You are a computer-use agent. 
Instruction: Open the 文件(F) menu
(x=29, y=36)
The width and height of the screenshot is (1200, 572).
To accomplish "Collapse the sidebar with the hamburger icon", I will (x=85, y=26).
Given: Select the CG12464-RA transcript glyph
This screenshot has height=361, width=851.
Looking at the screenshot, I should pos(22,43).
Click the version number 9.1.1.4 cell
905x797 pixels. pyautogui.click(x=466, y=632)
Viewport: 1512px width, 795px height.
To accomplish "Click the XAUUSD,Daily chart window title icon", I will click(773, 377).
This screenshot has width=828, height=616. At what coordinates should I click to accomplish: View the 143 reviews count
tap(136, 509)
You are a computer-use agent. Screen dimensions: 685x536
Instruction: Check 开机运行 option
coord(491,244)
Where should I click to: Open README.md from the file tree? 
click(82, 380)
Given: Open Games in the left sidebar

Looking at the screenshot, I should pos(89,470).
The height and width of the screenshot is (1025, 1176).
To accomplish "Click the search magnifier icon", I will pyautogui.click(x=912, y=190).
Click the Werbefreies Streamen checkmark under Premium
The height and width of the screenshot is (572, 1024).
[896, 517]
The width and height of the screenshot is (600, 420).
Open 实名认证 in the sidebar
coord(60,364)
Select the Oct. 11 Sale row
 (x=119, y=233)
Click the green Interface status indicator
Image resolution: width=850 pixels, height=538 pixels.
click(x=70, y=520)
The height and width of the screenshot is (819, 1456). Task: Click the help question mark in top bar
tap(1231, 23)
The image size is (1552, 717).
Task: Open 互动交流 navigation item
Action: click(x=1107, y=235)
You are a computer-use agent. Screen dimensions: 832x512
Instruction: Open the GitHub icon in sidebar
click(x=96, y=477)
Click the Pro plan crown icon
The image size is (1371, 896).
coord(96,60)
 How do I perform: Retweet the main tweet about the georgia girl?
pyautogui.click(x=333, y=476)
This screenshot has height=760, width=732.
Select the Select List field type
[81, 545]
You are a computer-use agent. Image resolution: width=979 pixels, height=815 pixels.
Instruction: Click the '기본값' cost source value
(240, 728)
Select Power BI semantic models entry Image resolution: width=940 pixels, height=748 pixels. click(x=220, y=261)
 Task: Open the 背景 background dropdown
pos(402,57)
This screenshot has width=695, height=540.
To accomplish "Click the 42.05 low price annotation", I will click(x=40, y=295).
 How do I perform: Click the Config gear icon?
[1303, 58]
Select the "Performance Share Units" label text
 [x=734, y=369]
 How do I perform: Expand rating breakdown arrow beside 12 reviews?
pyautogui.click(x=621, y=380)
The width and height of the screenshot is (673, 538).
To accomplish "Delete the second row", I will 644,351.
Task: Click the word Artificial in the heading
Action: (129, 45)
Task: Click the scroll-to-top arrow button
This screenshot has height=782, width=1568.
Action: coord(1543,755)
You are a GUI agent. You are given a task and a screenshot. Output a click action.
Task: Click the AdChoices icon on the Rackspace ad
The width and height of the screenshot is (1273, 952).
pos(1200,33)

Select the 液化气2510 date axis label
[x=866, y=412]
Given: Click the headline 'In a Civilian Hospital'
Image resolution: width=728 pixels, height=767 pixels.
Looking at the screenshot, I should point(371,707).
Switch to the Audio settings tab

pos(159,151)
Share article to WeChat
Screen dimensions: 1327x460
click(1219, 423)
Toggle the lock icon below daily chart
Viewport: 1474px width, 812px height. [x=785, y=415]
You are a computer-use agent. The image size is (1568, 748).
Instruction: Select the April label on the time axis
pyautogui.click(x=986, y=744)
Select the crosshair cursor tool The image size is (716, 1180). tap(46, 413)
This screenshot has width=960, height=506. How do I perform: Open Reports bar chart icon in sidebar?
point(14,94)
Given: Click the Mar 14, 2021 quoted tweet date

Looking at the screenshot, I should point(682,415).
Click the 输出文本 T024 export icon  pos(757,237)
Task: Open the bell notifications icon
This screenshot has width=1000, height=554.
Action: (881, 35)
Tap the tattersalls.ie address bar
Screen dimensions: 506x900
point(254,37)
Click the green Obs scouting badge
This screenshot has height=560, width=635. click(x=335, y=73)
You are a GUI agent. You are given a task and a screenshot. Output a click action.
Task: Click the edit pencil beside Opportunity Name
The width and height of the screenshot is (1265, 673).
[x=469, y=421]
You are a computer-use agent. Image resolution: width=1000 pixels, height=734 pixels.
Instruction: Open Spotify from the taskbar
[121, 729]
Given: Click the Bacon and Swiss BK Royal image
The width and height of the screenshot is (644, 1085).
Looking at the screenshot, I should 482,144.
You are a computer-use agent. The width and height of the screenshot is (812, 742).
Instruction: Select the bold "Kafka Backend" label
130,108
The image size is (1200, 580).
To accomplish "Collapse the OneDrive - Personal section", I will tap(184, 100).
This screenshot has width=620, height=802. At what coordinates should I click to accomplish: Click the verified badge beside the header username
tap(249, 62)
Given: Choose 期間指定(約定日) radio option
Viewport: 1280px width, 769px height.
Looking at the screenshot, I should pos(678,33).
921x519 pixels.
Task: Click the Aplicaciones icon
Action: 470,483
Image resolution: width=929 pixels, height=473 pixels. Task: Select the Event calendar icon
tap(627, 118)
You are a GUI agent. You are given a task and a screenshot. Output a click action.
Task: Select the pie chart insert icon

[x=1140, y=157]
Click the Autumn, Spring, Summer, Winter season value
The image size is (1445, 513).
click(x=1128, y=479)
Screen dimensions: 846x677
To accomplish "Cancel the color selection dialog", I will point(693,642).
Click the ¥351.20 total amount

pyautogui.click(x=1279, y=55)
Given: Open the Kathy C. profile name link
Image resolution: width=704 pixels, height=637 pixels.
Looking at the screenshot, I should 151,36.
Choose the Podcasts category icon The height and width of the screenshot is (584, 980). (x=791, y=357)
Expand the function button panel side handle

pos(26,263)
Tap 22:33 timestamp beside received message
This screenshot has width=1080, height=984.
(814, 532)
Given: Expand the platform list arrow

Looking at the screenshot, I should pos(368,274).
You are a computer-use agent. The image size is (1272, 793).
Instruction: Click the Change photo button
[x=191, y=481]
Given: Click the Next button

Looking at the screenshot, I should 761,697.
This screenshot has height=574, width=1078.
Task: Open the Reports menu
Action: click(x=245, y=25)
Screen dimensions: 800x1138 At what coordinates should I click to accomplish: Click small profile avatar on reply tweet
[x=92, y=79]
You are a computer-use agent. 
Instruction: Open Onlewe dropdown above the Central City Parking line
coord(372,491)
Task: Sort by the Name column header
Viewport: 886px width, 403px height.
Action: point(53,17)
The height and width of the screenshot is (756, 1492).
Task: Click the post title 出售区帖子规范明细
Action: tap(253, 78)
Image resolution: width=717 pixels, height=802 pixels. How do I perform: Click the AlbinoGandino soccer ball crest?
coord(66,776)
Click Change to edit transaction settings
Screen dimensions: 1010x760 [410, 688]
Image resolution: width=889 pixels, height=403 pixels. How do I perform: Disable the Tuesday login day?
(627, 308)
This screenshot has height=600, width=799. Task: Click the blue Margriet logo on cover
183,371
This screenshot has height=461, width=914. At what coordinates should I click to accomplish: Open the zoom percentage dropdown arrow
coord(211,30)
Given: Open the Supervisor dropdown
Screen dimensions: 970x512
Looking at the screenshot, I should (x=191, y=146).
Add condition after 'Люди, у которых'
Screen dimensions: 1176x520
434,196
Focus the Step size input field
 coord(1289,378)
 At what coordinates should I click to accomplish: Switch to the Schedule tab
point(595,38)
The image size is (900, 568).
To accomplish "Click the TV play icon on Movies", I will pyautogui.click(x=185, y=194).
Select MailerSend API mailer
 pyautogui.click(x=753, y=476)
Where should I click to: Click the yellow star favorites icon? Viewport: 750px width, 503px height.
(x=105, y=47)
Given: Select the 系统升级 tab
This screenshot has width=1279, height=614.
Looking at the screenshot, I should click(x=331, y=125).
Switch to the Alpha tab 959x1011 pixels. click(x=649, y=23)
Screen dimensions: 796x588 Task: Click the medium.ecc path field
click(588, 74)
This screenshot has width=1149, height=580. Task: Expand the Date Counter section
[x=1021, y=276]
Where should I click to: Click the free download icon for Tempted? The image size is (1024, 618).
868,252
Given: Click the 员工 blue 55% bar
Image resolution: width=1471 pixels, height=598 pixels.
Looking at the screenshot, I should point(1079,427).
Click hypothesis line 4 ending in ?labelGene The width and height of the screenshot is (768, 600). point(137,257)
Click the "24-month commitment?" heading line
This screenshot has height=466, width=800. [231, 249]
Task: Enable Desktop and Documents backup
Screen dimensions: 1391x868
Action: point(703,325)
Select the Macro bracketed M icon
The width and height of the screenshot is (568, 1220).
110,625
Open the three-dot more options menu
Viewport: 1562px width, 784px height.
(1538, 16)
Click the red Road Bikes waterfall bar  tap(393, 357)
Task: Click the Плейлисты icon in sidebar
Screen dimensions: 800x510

----------------

All the lines that hold the word "computer" must appear in the answer, copied from the records.

You are a computer-use agent. 
You are a computer-use agent. Screen dimensions: 685x536
You are a computer-use agent. Screen dimensions: 832x512
You are a computer-use agent. Image resolution: width=979 pixels, height=815 pixels.
You are a computer-use agent. The image size is (1568, 748).
You are a computer-use agent. Image resolution: width=1000 pixels, height=734 pixels.
You are a computer-use agent. The width and height of the screenshot is (812, 742).
You are a computer-use agent. The image size is (1272, 793).
You are a computer-use agent. 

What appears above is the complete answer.